England defence coach John Mitchell says his side can match Saturday’s World Cup final opponents South Africa for pressure, even though the Springboks will always love to have an “intimidator” in their pack, and Mitchell remembers the days when acts of sheer violence peppered their physicality.
No one in the England squad has a deeper or more intimate knowledge of the Republic than Mitchell. The New Zealander lives in Natal with his daughter, who has just finished high school, and his South African wife Julie, and his rugby recollections over half a century mingle respect with bruising pain.
“I have watched the Springboks as a kid, and played against South African teams and coached them,” said the 55-year-old in Tokyo yesterday. “And I used to look at them and think they are the one side in the world that can create pressure like no other team. But what is great about that, is there is now another team that can create that pressure – and that is us [England].”
Asked for a specific example of pressure, Mitchell, right, reached to his playing days as captain and back-rower of Waikato, and an incoming tour by the Springboks – traditionally New Zealand’s fiercest rivals – in 1994. “I got belted,” Mitchell said with a rueful smile. “It was a guy called Adrian Geldenhuys. He had octopus arms, I think. I didn’t get him back but I met him in a lift in Pretoria about a year ago – he lives in Despatch, Port Elizabeth. He got me a beauty [in 1994]. Then the final whistle went and there was Mark Andrews and myself laughing. It was the game in those days.”

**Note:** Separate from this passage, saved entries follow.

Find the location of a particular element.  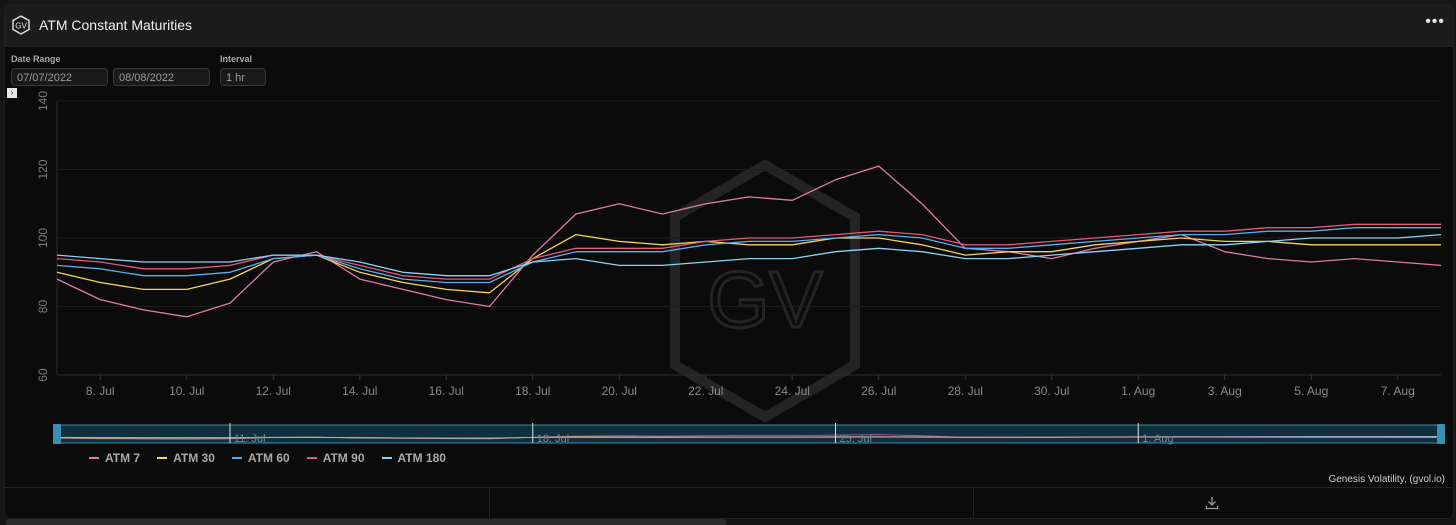

legend-label: ATM 30 is located at coordinates (194, 458).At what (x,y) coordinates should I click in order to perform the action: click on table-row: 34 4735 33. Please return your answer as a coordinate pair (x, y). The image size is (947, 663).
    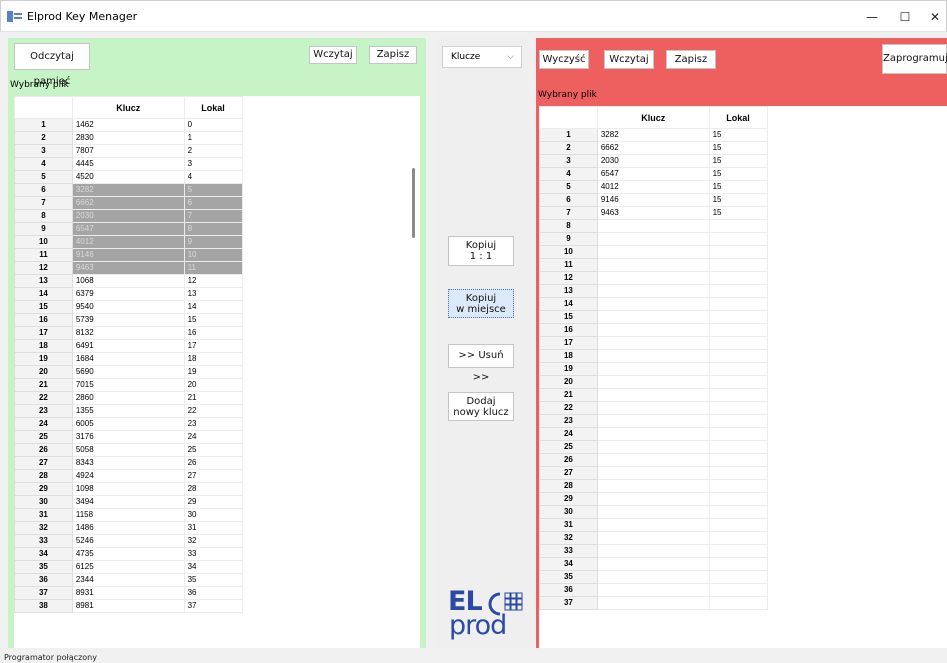
    Looking at the image, I should click on (217, 554).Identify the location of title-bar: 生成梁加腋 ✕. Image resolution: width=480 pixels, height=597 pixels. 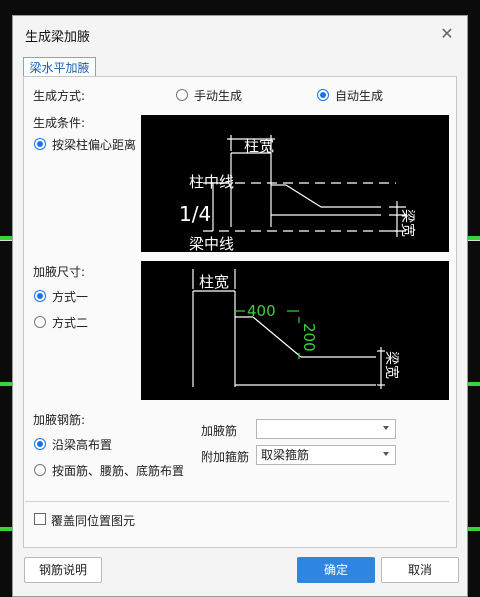
(240, 34). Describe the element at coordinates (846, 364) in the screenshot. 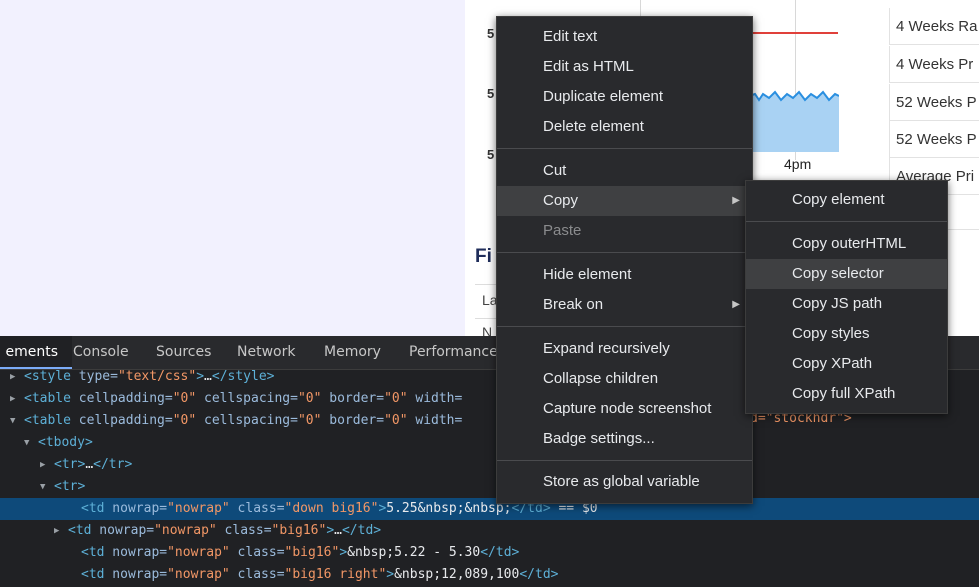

Andrews went on to play at No 8 for South Africa in the 1995 World Cup final, while Mitchell never made it as a Test All Black. So his shot at the global crown was first as head coach of New Zealand – they lost to Eddie Jones’ Australia in the 2003 semi-final – and now with Jones’ England.
Geldenhuys was a 6ft 6ins enforcer who once laid out France’s mighty Abdel Benazzi with a sickening swinging arm from behind in a 1992 international.
And the present-day Boks continue to pack huge size in their forwards, with four huge second rows – two starters, two on the bench – in Eben Etzebeth, Lood de Jager, RG Snyman and Franco Mostert.
“They love their scrum, love their lineout drive and love the physical nature of the game,” added Mitchell. “They always seem to have an intimidator at No 4 [currently Etzebeth] and that is just their way – and it works for them.”
Mitchell is easily the closest of England’s assistants to Eddie Jones – the man he calls “our boss” – in age and experience. Among the 16 coaching jobs Mitchell has held, he worked with England under Clive Woodward from 1997 to 2000, helping nurture the eventual 2003 world champions (“all those gorillas, Lawrence [Dallaglio], and Backy [Neil Back], and Hilly [Richard Hill],” as he described them last year). He coached the Lions’ Super Rugby team in South Africa and in 2018 he was working at another of the Republic’s franchises, the Bulls, and thinking of a further three years there, when Jones offered him a job with England over the phone.
With Mitchell honing a rush defence, England have conceded just four tries in five matches at the World Cup – one each to the USA, Argentina, Australia and New Zealand.
“We leave space like any team and it’s up to the opposition to find it and go and get it,” said Mitchell.
“I’m sure they [South Africa] would have seen something they liked and that’s just the great thing about the game, defensively you can’t defend for it all.”